#### [PROBLEM REQUIREMENTS]
Counting only lines that contain the string "green", how many are there in the data? Say the number alone.
BEGIN DATA FOR THIS EXERCISE
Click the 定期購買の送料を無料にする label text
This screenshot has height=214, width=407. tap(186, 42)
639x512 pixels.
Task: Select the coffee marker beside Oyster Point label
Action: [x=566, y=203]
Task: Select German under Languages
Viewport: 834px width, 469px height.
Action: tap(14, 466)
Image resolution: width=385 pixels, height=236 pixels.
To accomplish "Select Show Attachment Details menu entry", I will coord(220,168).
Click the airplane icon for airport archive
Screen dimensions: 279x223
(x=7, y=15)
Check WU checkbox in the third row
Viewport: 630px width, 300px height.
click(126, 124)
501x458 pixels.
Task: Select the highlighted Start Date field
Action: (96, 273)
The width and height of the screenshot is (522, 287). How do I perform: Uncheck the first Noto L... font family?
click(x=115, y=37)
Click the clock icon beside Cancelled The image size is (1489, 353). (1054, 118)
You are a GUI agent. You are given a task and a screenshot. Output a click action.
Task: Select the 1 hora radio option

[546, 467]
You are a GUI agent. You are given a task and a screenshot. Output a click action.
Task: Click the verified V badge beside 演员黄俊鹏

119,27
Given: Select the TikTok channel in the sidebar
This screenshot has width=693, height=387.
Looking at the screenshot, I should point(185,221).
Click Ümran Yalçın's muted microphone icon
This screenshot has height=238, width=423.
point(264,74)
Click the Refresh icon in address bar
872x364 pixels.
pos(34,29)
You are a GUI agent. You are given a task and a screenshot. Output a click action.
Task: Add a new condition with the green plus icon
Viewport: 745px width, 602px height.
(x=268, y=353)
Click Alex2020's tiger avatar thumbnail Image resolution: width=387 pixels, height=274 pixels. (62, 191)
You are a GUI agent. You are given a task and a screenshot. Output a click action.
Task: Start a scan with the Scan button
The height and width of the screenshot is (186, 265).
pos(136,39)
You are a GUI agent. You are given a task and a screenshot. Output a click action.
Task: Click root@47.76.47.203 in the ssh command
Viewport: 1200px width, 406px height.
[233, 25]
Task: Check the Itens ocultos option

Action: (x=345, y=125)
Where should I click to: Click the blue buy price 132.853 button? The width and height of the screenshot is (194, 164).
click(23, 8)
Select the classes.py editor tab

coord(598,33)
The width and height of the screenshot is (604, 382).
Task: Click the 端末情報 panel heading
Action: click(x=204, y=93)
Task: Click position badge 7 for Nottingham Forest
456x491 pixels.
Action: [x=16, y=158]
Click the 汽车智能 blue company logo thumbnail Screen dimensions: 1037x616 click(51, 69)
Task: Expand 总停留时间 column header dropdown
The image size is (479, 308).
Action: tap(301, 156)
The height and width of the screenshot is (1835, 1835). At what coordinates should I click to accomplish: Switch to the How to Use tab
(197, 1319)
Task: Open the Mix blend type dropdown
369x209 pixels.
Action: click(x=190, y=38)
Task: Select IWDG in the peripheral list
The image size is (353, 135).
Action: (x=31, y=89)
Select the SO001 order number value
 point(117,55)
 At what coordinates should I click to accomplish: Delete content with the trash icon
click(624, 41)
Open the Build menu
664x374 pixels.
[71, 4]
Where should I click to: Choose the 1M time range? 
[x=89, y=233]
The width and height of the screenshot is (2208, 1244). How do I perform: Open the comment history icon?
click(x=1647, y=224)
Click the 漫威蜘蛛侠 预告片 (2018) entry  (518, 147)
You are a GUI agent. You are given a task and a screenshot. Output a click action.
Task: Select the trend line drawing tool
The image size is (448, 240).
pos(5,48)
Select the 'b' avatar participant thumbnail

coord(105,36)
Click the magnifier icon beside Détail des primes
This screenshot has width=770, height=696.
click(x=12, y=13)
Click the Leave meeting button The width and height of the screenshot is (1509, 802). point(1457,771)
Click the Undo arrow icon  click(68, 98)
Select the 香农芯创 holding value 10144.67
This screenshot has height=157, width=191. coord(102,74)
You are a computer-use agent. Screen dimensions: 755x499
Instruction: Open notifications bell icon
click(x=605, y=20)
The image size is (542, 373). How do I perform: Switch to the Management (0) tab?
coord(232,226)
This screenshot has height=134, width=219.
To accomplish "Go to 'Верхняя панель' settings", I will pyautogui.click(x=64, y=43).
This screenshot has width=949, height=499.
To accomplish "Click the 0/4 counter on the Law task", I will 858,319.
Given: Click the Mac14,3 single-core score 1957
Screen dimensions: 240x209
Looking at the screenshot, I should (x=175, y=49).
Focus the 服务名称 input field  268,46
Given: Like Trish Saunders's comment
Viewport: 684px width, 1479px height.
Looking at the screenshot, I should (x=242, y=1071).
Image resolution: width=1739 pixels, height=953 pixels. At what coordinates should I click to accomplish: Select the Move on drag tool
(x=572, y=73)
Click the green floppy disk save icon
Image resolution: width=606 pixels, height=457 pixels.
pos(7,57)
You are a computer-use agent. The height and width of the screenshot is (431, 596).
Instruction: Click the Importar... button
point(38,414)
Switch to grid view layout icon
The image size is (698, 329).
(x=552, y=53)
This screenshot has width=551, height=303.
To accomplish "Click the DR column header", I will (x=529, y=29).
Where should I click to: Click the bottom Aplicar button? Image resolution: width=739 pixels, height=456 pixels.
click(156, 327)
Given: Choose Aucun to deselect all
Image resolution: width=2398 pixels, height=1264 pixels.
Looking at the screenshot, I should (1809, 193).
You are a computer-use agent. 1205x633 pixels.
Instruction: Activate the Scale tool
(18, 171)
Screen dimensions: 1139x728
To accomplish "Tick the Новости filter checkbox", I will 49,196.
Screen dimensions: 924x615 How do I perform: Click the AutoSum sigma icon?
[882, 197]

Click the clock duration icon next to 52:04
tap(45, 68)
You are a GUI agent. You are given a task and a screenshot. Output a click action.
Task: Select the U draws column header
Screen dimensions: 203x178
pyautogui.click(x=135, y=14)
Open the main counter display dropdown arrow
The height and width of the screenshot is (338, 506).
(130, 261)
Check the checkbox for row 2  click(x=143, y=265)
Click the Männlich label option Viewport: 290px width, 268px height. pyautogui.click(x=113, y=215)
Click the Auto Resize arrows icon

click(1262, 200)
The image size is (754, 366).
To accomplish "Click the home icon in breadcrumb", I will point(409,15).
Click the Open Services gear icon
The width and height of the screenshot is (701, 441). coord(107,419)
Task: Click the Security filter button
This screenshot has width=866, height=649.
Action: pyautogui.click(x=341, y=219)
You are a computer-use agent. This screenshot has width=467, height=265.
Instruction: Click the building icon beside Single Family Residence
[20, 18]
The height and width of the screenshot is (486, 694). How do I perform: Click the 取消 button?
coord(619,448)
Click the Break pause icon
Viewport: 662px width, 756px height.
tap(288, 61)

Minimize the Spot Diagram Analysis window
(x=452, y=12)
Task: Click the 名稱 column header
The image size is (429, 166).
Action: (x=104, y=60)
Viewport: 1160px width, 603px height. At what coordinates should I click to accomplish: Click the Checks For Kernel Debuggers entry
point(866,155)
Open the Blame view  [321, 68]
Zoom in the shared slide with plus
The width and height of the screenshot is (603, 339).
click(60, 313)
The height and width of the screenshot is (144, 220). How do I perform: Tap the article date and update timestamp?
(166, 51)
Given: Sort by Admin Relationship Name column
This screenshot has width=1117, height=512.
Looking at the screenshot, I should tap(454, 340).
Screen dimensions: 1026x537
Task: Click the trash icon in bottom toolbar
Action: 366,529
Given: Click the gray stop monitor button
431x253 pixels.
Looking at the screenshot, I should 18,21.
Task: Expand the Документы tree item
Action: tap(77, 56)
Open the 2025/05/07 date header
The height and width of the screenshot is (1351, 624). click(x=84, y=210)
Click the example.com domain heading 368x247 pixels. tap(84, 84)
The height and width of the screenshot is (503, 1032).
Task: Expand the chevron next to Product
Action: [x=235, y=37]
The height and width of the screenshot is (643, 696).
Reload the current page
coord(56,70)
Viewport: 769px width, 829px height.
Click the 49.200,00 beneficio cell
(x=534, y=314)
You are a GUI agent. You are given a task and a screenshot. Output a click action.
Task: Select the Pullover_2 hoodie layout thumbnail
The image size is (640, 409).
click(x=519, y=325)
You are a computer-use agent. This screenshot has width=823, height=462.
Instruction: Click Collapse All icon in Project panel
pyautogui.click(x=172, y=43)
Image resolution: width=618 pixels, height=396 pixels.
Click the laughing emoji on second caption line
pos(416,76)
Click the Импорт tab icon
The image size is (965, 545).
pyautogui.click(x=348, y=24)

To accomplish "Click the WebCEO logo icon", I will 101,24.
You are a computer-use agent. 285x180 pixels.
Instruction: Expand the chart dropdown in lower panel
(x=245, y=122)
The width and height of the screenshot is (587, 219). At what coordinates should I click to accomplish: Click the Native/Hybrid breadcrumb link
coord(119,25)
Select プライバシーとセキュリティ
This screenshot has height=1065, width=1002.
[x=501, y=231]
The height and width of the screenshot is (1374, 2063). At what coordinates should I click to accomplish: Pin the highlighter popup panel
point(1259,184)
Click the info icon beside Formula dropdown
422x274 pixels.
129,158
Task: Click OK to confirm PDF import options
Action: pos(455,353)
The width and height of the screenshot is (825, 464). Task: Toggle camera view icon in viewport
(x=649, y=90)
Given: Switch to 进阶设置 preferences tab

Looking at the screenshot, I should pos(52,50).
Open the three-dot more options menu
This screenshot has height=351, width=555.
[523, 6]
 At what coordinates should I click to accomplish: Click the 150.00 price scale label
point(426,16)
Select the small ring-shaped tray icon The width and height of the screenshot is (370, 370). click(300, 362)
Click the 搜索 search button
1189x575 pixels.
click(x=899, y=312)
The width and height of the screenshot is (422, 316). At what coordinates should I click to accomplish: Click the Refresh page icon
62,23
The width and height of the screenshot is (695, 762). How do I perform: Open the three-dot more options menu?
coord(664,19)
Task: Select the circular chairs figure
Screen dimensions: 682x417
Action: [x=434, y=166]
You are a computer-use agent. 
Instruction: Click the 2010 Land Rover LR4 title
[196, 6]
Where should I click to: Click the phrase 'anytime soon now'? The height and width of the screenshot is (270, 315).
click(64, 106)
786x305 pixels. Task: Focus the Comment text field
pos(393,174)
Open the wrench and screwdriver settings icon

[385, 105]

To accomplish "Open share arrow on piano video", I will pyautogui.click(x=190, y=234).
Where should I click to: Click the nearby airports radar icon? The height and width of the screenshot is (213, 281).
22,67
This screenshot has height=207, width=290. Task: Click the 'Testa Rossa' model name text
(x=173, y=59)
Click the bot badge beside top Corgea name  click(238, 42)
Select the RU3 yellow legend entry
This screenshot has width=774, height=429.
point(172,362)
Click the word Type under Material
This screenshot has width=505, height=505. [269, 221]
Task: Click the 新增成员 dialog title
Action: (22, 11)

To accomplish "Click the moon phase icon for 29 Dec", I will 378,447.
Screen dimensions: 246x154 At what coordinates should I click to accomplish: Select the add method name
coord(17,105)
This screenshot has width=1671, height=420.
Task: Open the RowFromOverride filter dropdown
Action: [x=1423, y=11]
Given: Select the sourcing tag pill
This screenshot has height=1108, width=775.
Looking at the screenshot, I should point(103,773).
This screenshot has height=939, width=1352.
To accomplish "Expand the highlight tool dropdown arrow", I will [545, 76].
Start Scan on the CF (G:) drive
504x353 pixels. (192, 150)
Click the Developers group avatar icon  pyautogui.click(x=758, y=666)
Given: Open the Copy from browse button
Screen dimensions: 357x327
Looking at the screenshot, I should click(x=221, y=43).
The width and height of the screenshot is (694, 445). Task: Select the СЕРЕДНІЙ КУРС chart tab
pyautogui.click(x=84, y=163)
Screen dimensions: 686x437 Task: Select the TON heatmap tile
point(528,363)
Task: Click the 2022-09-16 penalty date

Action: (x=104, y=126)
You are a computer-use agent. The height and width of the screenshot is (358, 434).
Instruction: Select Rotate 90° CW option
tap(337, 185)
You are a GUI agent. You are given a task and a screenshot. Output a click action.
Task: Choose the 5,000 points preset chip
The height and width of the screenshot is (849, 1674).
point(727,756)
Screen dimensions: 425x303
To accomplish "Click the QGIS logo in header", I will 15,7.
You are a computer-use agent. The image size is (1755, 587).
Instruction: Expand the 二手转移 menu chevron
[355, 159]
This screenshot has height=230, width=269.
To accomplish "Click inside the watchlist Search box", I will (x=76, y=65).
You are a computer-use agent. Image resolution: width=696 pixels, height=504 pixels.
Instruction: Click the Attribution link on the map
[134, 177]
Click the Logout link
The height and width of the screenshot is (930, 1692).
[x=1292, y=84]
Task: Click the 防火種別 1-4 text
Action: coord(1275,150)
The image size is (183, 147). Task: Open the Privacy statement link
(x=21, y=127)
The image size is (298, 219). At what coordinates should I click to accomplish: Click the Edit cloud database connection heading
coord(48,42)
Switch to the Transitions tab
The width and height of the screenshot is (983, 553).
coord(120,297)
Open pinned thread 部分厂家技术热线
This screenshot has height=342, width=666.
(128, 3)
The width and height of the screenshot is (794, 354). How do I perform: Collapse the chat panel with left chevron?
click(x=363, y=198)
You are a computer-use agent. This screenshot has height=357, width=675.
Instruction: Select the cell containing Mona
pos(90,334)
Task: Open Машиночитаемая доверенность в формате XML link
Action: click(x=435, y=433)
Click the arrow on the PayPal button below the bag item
END DATA FOR THIS EXERCISE
#### [COMPLETED EXERCISE]
2